La gavetta empolese: da calciatore a tecnico
La strada di Spalletti prosegue oltre la carriera da giocatore: l’allenatore di Certaldo sceglie l’Empoli come trampolino e, tra le giovanili e la prima squadra, compie una transizione rapida. La stagione 1993/1994 è quella della prima vera sfida: l’Empoli in C1, alle prese con una situazione delicata, affida a un 35enne idee nuove, chiare e pratiche. Con otto partite da giocare, Spalletti costruisce una salvezza ai playout e guadagna credito: è l’inizio di una metodologia che privilegia equilibrio, intensità e una gestione attenta del gruppo.
La stagione che cambiò la carriera dell’Empoli
Negli anni seguenti, l’Empoli di Spalletti cambia marcia: nel 95/96 arriva la Coppa Italia Serie C, si chiude terzo e si conquista la promozione in Serie B. In rosa emergono nomi come Carmine Esposito (18 reti) e, dietro le quinte, Giovanni Martusciello e Daniele Baldini. Ma è l’annata seguente a segnare la svolta: alla guida della prima squadra, Spalletti conduce l’Empoli alla terza partecipazione in Serie A, un traguardo storico per il club e per la sua crescita personale. Tra i protagonisti c’è anche un giovane Luca Toni, che, seppur con poche marcature, contribuisce a definire un modello di gioco collettivo.
Ventura e Spalletti: maestro e allievo
Il legame professionale tra Ventura e Spalletti attraversa corridoi e panchine. Dalla vigilia di Entella fino all’esperienza allo Spezia, la carriera di Spalletti si costruisce anche grazie a un confronto costante con il proprio mentore. Quando le strade si separano e l’allievo inizia a mettere in pratica ciò che ha imparato, arriva la vera prova sui palcoscenici grandi: la Sampdoria, l’Udinese, la Roma, l’Inter e Napoli, dove la sua impronta ha lasciato tracce decisive.
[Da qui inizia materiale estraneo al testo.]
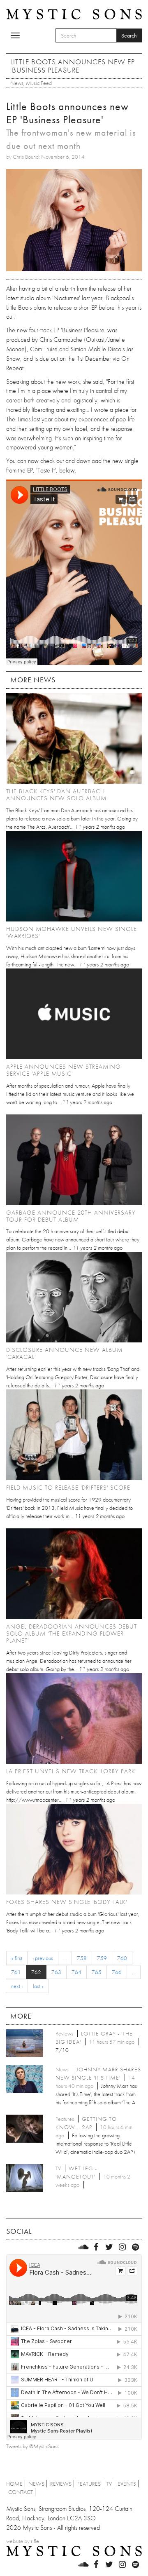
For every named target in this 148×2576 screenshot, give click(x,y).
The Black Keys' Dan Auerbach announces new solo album (56, 794)
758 (82, 1958)
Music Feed (39, 83)
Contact (20, 2492)
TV (109, 2483)
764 (76, 1972)
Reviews (61, 2483)
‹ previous (42, 1958)
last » (38, 1986)
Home (14, 2483)
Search (129, 35)
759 (102, 1958)
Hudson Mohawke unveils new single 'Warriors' (71, 932)
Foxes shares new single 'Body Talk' (66, 1902)
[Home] (74, 13)
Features (89, 2483)
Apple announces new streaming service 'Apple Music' (63, 1070)
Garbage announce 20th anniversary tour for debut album (71, 1216)
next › (17, 1986)
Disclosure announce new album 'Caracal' (64, 1353)
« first (17, 1958)
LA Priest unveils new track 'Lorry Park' (71, 1771)
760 (122, 1958)
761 (16, 1972)
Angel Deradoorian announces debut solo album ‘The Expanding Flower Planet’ (71, 1633)
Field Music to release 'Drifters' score (68, 1487)
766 (117, 1972)
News (16, 83)
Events (127, 2483)
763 (56, 1972)
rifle (35, 2541)
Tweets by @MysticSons (32, 2446)
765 (97, 1972)
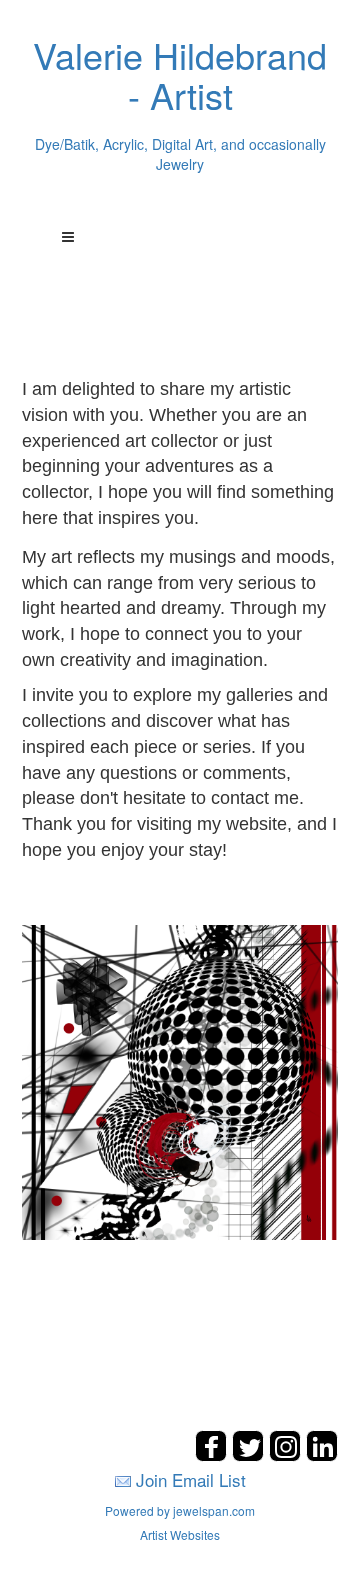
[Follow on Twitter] (250, 1455)
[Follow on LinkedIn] (322, 1455)
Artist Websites (180, 1534)
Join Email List (191, 1479)
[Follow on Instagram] (287, 1455)
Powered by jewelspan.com (180, 1510)
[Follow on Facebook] (213, 1455)
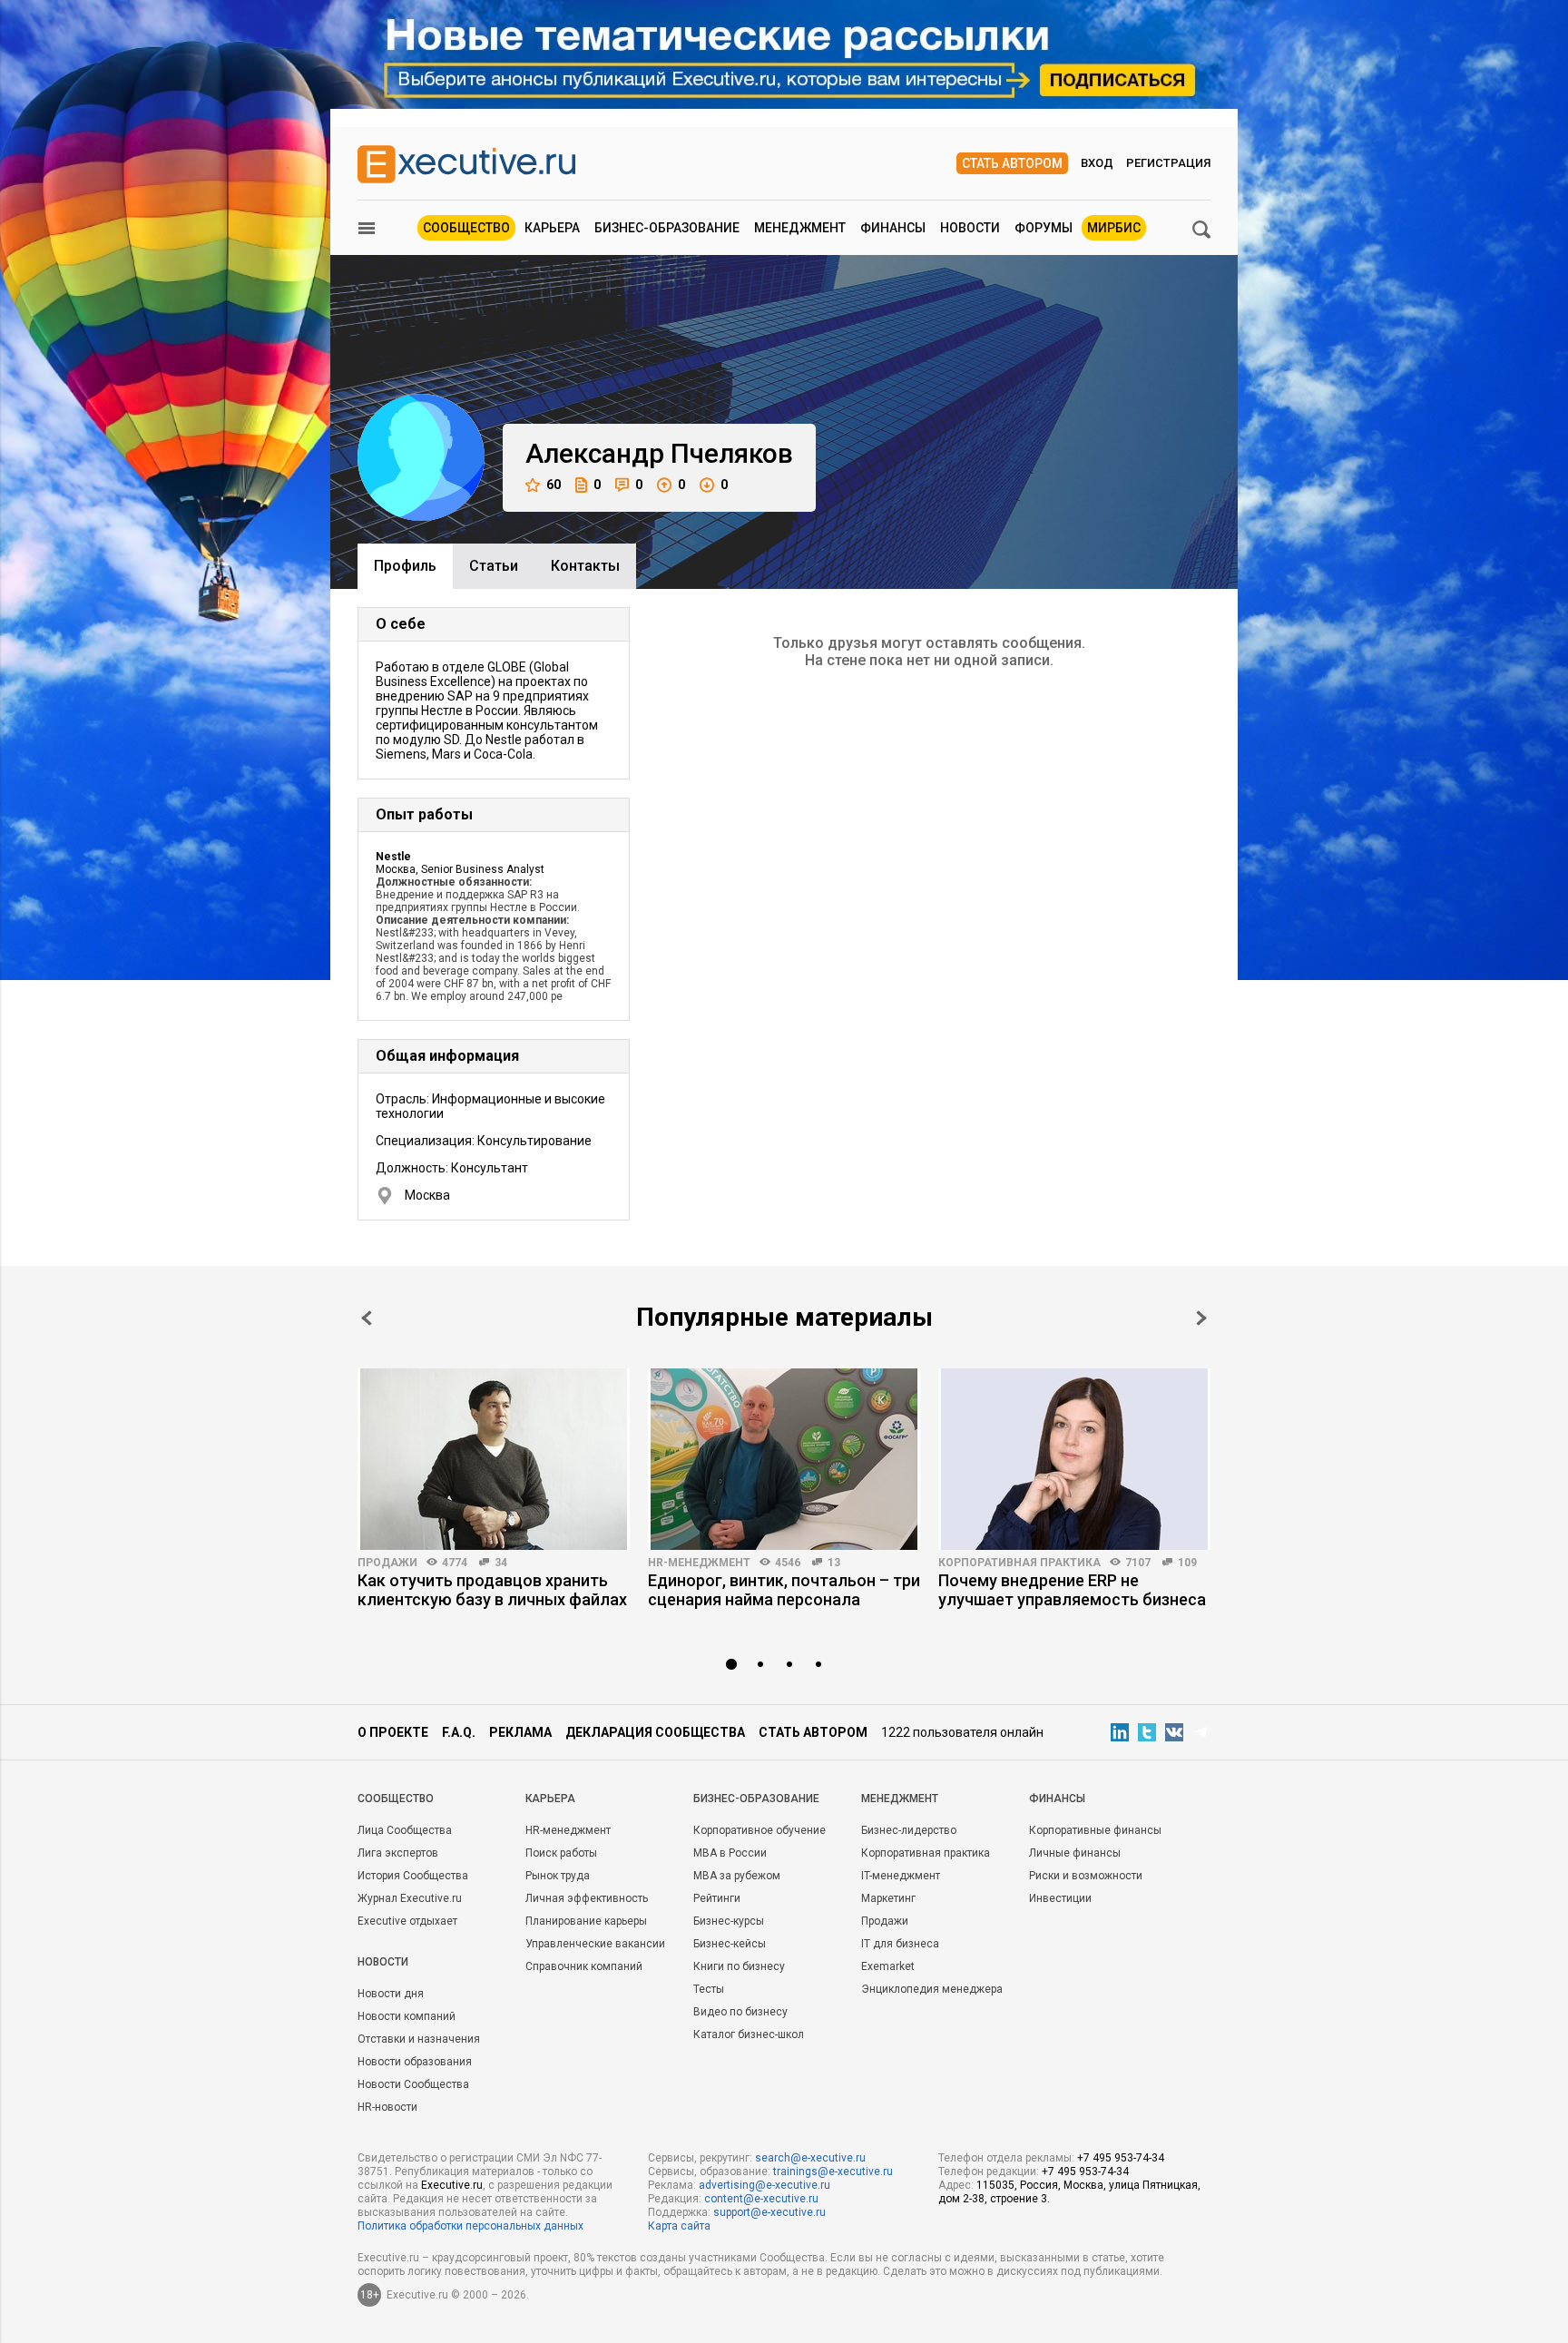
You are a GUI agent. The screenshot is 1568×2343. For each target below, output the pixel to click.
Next (1201, 1318)
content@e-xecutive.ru (761, 2198)
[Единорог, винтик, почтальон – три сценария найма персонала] (784, 1459)
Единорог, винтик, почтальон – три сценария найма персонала (784, 1590)
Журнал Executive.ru (410, 1898)
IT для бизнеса (900, 1943)
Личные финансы (1075, 1853)
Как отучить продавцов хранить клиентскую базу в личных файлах (492, 1590)
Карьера (552, 228)
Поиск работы (561, 1853)
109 (1187, 1562)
In questa rete di incontri, l’insegnamento resta una ricetta: crescere passo dopo passo, senza fretta, ma con una visione tattica che non vacilla di fronte alle sfide del calcio moderno.
Verso una nuova pagina: la Juventus guarda avanti
La storia di Spalletti dimostra che i successi non cadono dall’alto: nascono da una gavetta rigorosa, dall’attenzione ai dettagli e da una pratica continua. Le radici nelle categorie minori raccontano una verità semplice: per scrivere grandi pagine serve partire dal basso, affinare ogni angolo dell’organizzazione e costruire una mentalità capace di adattarsi. Oggi, la Juventus guarda al futuro affidandogli una visione di lungo periodo: una scelta che unisce disciplina, pensiero di gioco e la determinazione di tornare a correre, con una squadra capace di dominare il campo e i momenti decisivi.